First-year medical student publishes systematic review while advancing ground-breaking cancer research at ULSOM
What if defeating cancer meant more than understanding genetics? What if the key to unlocking a cure also lay in the physical forces surrounding a tumor? First-year ULSOM student, Charles Froman-Glover, is helping to answer those questions and is already making waves in the field of cancer bioengineering.
Driven by a passion for personalized medicine, Charles believes the future of cancer treatment lies in treatments precisely tailored to each individual’s unique biology and tumor environment. This is no small feat. “Once you remove cancer from its biological home, it doesn’t behave the same way,” he explains. “That’s why designing a biomimetic environment – something that mimics the natural home of cancer – is so critical to advancing personalized medicine.”
Chares has spent the past several years conducting research that challenges conventional thinking. His recent research, completed alongside an interdisciplinary team led by Dr. Joseph Chen and supported by UofL’s bioengineering and neurosurgery departments, explores how physical forces like squeezing and pressure within tumors can make cancer more aggressive and harder to treat. Under pressure, cancer cells activate genes that are normally silent in healthy tissue, unlocking dormant programs that promote survival, invasion, and therapy resistance. This mechanical reprogramming helps explain how cancer adapts so quickly and aggressively and highlights a new layer of complexity beyond genetic mutations alone.
Growing tumors create dense, hostile environments around them, which fuels their spread and makes it even harder for immune cells and therapies to reach them, suggesting that changing the environment around tumors could potentially be a method for fighting cancer.
“Mechanical reprogramming helps explain why cancer adapts so quickly,” Charles says. “Understanding how tumors respond to pressure gives us a better shot at predicting treatment outcomes and designing more effective therapies.” A
Now, his efforts have culminated in a major milestone: the publication of his first systematic review in conjunction with UofL bioengineering and neurosurgery departments – a significant accomplishment for any researcher, let alone a first-year medical student.

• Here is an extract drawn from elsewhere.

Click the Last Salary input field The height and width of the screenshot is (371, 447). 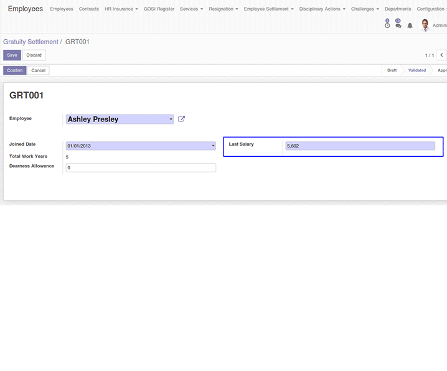click(x=360, y=146)
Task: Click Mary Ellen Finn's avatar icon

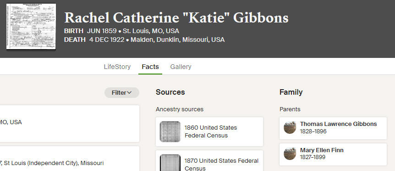Action: pos(290,154)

Charles credits his team and mentors with shaping his vision. “Over the past few years, I have been lucky enough to work with Dr. Chen and an interdisciplinary team of neurosurgery faculty to figure out how to bring new technologies to patients with incurable diseases such as glioblastoma,” Charles shared. “I am planning on applying for the MD/PhD program after my M2 year so that I can spend the proper amount of time pursuing hypothesis-driven training in bioengineering, something that I realized my passion for during my undergraduate career.”
As we recognize National Cancer Research Month here at ULSOM, Charles’s story is a reminder of the innovation and determination that drives our community forward. At the ULSOM, our students, faculty, and researchers are advancing new frontiers in cancer care every day bringing us closer to a world without cancer.